• **Page extract**

* Start *

This will be challenging to measure. I plan to write extensive unit tests that will determine manually the optimal recomplication from RISC-V to extended RISC-V assembly, and then compare that to the output of the recompiler module. There will also be tests to check that these substitutions are occuring in larger, more complicated programs.

## 4 Processor Specifications

The second subcomponent of the system is the Processor Unit. It has two specifications, RISC-V Compliance and Syntheizability.

## 4.1 RISC-V Compliance

### 4.1.1 Quantitative Description

The project must deliver a processor that is RISC-V Compliant, meaning that it can support any correctly compiled RISC-V Assembly Code.

#### 4.1.2 Justification

A processor must be such that it supports the execution of all instructions defined in the ISA for which it was designed. So too must this project's finished processor be able to correctly support any correctly compiled RISC-V assembly code. This may range from simple programs compiled into either the original or extended RISC-V ISA, to complete operating systems, whether for drone applications or a generic linux distribution, for example.

* End *

• **Source material**

* Start *

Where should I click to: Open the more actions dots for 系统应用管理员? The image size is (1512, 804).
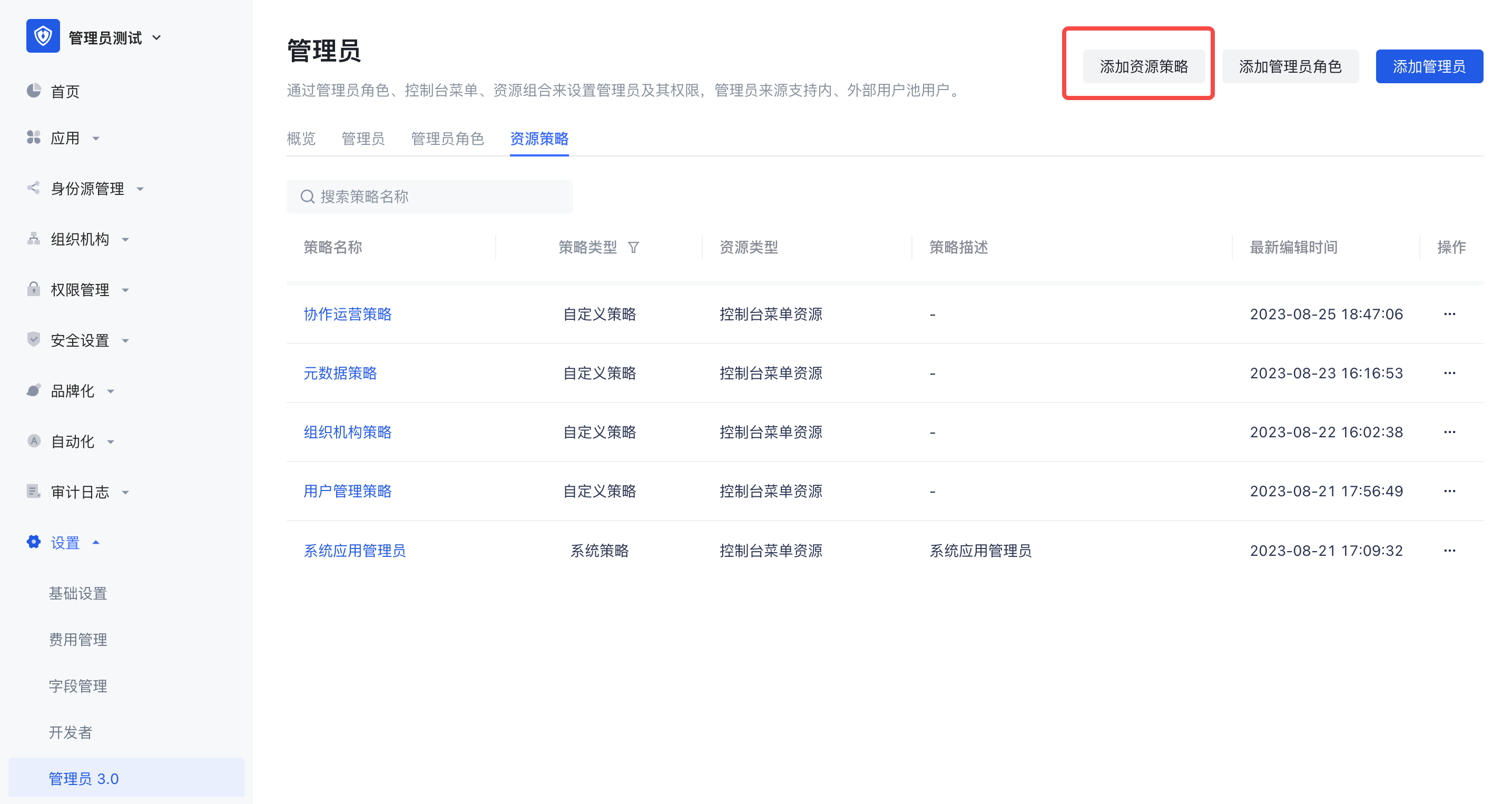(x=1449, y=551)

* End *

• **Exercises**
• A. Extract the passage of the processor specifications excerpt that starts with "## 4 Processor" and goes on through "can support any correctly compiled RISC-V Assembly Code.".
• B. List every section heading in the processor specifications excerpt, with its number.
• C. Using the processor specifications excerpt, decide whether each statement is true. Answer yes or no, and quote the words that settle it.
(i) The Processor Unit has three specifications.
(ii) Unit tests will compare a manually determined result to the output of the recompiler module.
(iii) The Processor Unit is the first subcomponent of the system.
The material has no connection to the processor specifications excerpt.

• **List of solutions**
• A.
## 4 Processor Specifications

The second subcomponent of the system is the Processor Unit. It has two specifications, RISC-V Compliance and Syntheizability.

## 4.1 RISC-V Compliance

### 4.1.1 Quantitative Description

The project must deliver a processor that is RISC-V Compliant, meaning that it can support any correctly compiled RISC-V Assembly Code.

• B.
4 Processor Specifications
4.1 RISC-V Compliance
4.1.1 Quantitative Description
4.1.2 Justification

• C.
(i) No: "It has two specifications"
(ii) Yes: "and then compare that to the output of the recompiler module"
(iii) No: "The second subcomponent of the system is the Processor Unit."